# GPU package

The GPU package was developed by Mike Brown while at SNL and ORNL (now
at Intel Corp.) and his collaborators, particularly Trung Nguyen (now at
Northwestern). Support for AMD GPUs via HIP was added by Vsevolod
Nikolskiy and coworkers at HSE University.

The GPU package provides GPU versions of many pair styles and for parts
of the [kspace_style pppm](kspace_style) for long-range Coulombics. It
has the following general features:

-   It is designed to exploit common GPU hardware configurations where
    one or more GPUs are coupled to many cores of one or more multicore
    CPUs, e.g. within a node of a parallel machine.
-   Atom-based data (e.g. coordinates, forces) are moved back-and-forth
    between the CPU(s) and GPU every timestep.
-   Neighbor lists can be built on the CPU or on the GPU
-   The charge assignment and force interpolation portions of PPPM can
    be run on the GPU. The FFT portion, which requires MPI communication
    between processors, runs on the CPU.
-   Force computations of different style (pair vs.
    bond/angle/dihedral/improper) can be performed concurrently on the
    GPU and CPU(s), respectively.
-   It allows for GPU computations to be performed in single or double
    precision, or in mixed-mode precision, where pairwise forces are
    computed in single precision, but accumulated into double-precision
    force vectors.
-   LAMMPS-specific code is in the GPU package. It makes calls to a
    generic GPU library in the lib/gpu directory. This library provides
    either Nvidia support, AMD support, or more general OpenCL support
    (for Nvidia GPUs, AMD GPUs, Intel GPUs, and multicore CPUs). so that
    the same functionality is supported on a variety of hardware.

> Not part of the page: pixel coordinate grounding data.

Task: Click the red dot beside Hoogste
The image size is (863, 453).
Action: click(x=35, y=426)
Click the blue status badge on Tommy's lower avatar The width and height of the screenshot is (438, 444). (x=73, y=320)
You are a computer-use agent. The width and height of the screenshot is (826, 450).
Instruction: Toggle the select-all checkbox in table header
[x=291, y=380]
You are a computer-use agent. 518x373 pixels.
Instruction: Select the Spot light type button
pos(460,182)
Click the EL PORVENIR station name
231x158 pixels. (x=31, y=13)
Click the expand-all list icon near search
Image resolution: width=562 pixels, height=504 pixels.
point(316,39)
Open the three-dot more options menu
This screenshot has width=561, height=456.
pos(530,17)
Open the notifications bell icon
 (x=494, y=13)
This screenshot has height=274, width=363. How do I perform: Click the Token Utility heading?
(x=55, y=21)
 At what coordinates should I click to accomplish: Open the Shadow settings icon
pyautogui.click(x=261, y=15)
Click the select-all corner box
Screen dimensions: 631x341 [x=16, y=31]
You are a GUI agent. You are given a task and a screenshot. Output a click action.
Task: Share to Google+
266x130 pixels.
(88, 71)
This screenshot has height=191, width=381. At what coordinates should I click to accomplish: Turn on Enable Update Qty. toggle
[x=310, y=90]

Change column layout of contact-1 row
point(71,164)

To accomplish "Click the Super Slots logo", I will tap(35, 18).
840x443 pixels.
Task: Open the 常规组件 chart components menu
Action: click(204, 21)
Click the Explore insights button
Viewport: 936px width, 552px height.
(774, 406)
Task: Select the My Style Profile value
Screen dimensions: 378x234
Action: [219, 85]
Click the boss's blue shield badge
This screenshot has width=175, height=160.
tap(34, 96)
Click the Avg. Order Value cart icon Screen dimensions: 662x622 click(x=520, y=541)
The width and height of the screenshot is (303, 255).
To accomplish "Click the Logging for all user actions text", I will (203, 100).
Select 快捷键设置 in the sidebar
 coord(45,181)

**Required hardware/software:**

To compile and use this package in CUDA mode, you currently need to have
an NVIDIA GPU and install the corresponding NVIDIA CUDA toolkit software
on your system (this is only tested on Linux and unsupported on
Windows):

-   Check if you have an NVIDIA GPU: cat
    /proc/driver/nvidia/gpus/\*/information
-   Go to <https://developer.nvidia.com/cuda-downloads>
-   Install a driver and toolkit appropriate for your system (SDK is not
    necessary)
-   Run lammps/lib/gpu/nvc_get_devices (after building the GPU library,
    see below) to list supported devices and properties

To compile and use this package in OpenCL mode, you currently need to
have the OpenCL headers and the (vendor neutral) OpenCL library
installed. In OpenCL mode, the acceleration depends on having an [OpenCL
Installable Client Driver
(ICD)](https://www.khronos.org/news/permalink/opencl-installable-client-driver-icd-loader)\_
installed. There can be multiple of them for the same or different
hardware (GPUs, CPUs, Accelerators) installed at the same time. OpenCL
refers to those as \'platforms\'. The GPU library will try to
auto-select the best suitable platform, but this can be overridden using
the platform option of the [package](package) command. run
lammps/lib/gpu/ocl_get_devices to get a list of available platforms and
devices with a suitable ICD available.

To compile and use this package for Intel GPUs, OpenCL or the Intel
oneAPI HPC Toolkit can be installed using linux package managers. The
latter also provides optimized C++, MPI, and many other libraries and
tools. See:

-   <https://software.intel.com/content/www/us/en/develop/tools/oneapi/hpc-toolkit/download.html>

If you do not have a discrete GPU card installed, this package can still
provide significant speedups on some CPUs that include integrated GPUs.
Additionally, for many macs, OpenCL is already included with the OS and
Makefiles are available in the lib/gpu directory.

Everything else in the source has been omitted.